As Republican presidents nominated former lawyers from the executive branch as judges, those beliefs migrated to the federal judiciary. Mr. Trump’s first White House counsel, Donald F. McGahn II, a stalwart of the Federalist Society, made hostility to the administrative state a litmus test in vetting potential judicial nominees.
Before Mr. McGahn advised Mr. Trump to elevate two former Bush administration lawyers, Justices Gorsuch and Brett M. Kavanaugh, they first served as appeals court judges.

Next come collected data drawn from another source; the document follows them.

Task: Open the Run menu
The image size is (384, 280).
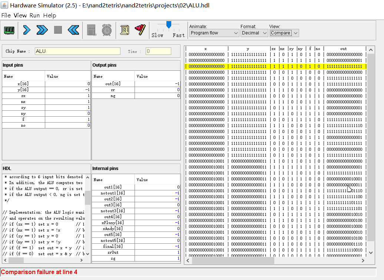Action: (34, 16)
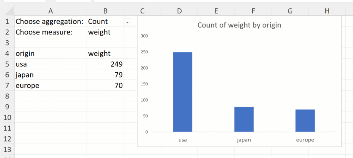Select the row 10 header

(x=7, y=117)
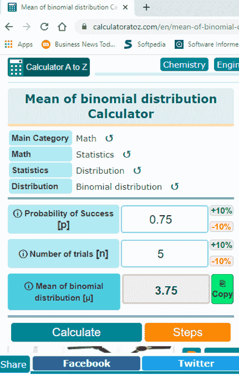Click info icon beside Number of trials
This screenshot has height=375, width=239.
click(x=23, y=254)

In those roles, they clearly signaled their interest in curbing the power of regulatory agencies, including by forcefully questioning a longstanding foundation of administrative law known as the Chevron doctrine. For 40 years, the doctrine required courts to defer to the reasonable interpretations of agencies regarding ambiguous provisions of their laws. In overturning the doctrine last week, the Supreme Court will make it much easier for businesses to successfully challenge regulations in court.
In a 2016 appeals court opinion, Justice Kavanaugh also questioned the constitutionality of independent regulatory agencies, disparaging their existence as an affront to the president’s rightful powers.
“The independent agencies collectively constitute, in effect, a headless fourth branch of the U.S. government,” he wrote.
As a Reagan administration lawyer, Chief Justice Roberts reflected similar skepticism in a 1983 internal White House memo. It showed that he had agreed “that the time is ripe to reconsider the constitutional anomaly of independent agencies,” and he had suggested he did not consider them to operate as truly part of the executive branch.
The essence of this point of view — and the unitary executive theory — is that because the Constitution says “the executive power shall be vested in a president,” Congress should not be allowed to create independent regulatory agencies that operate outside the president’s direction and control.
That same sensibility was on display more than four decades later, when Chief Justice Roberts, in his majority opinion, granted presidents immunity from criminal prosecution. In dissent, the liberal wing accused the majority of making the president, in his every use of official power, into “a king above the law.”
In response, the chief justice argued that presidents do stand apart from all others who must abide by criminal law, declaring that “unlike anyone else, the president is a branch of government.”
The unusual phrase recalled a boast attributed to King Louis XIV of France declaring absolute power: “L’état, c’est moi,” or “I am the state.”